Otra de las grandes novedades del cine francés fue La dama y el duque, un film que, a pesar de transcurrir en tiempos de la Revolución Francesa, puede ser considerado absolutamente contemporáneo, en un doble sentido. Por una parte, Eric Rohmer consiguió que las peripecias políticas y románticas de la aristócrata Grace Elliott parecieran desarrollarse en un puro tiempo presente, como si fuera uno de los episodios de Tres romances en París (el otro film del director que pasó por la cartelera de Buenos Aires).
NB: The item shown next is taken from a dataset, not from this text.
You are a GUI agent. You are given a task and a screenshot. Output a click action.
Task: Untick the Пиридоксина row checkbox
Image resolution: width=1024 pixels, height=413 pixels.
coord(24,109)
Por otra parte, La dama y el duque estimula la discusión política de un hecho histórico (aun cuando se difiera con el punto de vista adoptado, o precisamente por ello) y hace del pasado una materia viva, incandescente.
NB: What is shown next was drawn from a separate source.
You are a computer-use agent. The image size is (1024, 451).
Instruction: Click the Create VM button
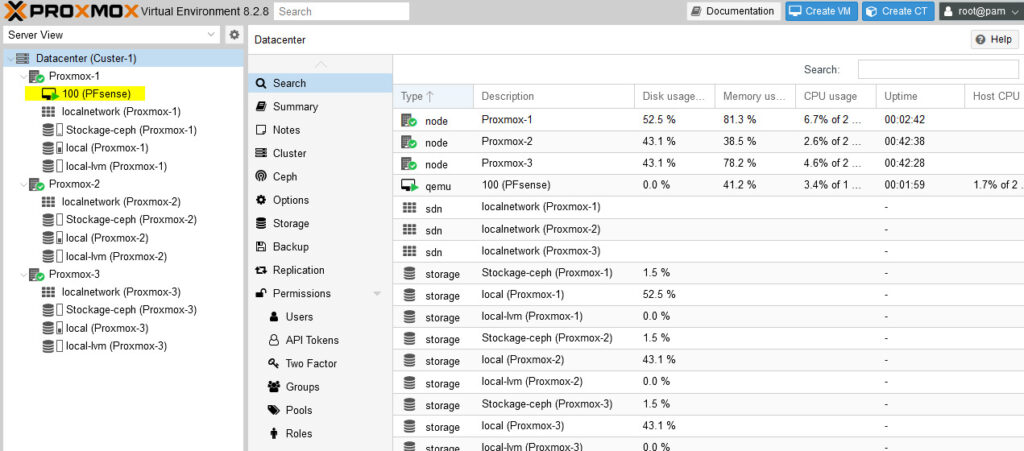pyautogui.click(x=821, y=11)
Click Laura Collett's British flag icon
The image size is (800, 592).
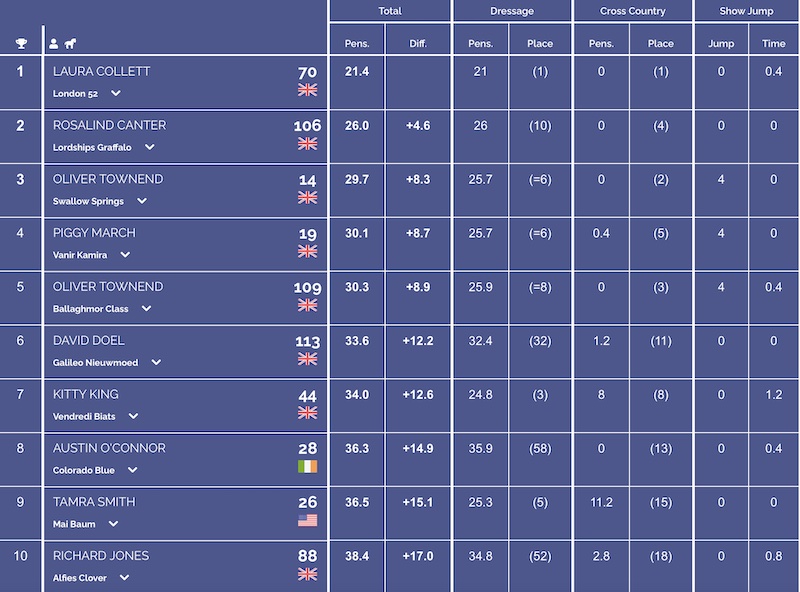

Del resto de Europa parecieron llegar solamente los grandes nombres. España estuvo presente con la última de Almodóvar, Hable con ella, protagonizada por Darío Grandinetti. Alemania se hizo notar con la luz solitaria de Doris Dörrie y su Sabiduría garantizada. Y Nanni Moretti, con La habitación del hijo, que marcó un viraje en su obra hacia un cine de prosa, se vio en la necesidad de defender los colores de Italia contra El último beso, un retrato generacional de los hombres y mujeres de treinta y pico que en su deliberada actualización de ciertos arquetipos del love italian style permite sospechar de cierta demagogia, de un solapado elogio del conformismo.
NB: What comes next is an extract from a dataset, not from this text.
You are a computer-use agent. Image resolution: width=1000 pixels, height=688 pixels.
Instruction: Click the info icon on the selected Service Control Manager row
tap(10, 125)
El cine asiático fue el que más sufrió con la crisis. Dos postergadas obras maestras, Platform, de chino Jia Zhang-ke, y Sonatine, de Takeshi Kitano, se vieron en infames copias en video (otra de las constantes del año, que también afectó a Después de la reconciliación, de Anne-Marie Mieville, con Jean-Luc Godard, y a Hedwig and the Angry Inch, de John Cameron Mitchell). Kitano se tomó revancha como protagonista y director de Hermano y como actor solamente en Batalla real, de Kinji Fukasaku, un film que se atreve a llevar hasta las últimas consecuencias las premisas de los reality shows y que quizá por ello pasó injustamente inadvertido por la mediática Buenos Aires. Por el lado de América latina, le tocó al brasileño Luis Fernando Carvalho, con su monumental A la izquierda del padre, dar una verdadera idea de las posibilidades del cine de la región, en contra de los estereotipos y lugares comunes de productos como Detrás del sol y la americanizada Frida protagonizada por Salma Hayek.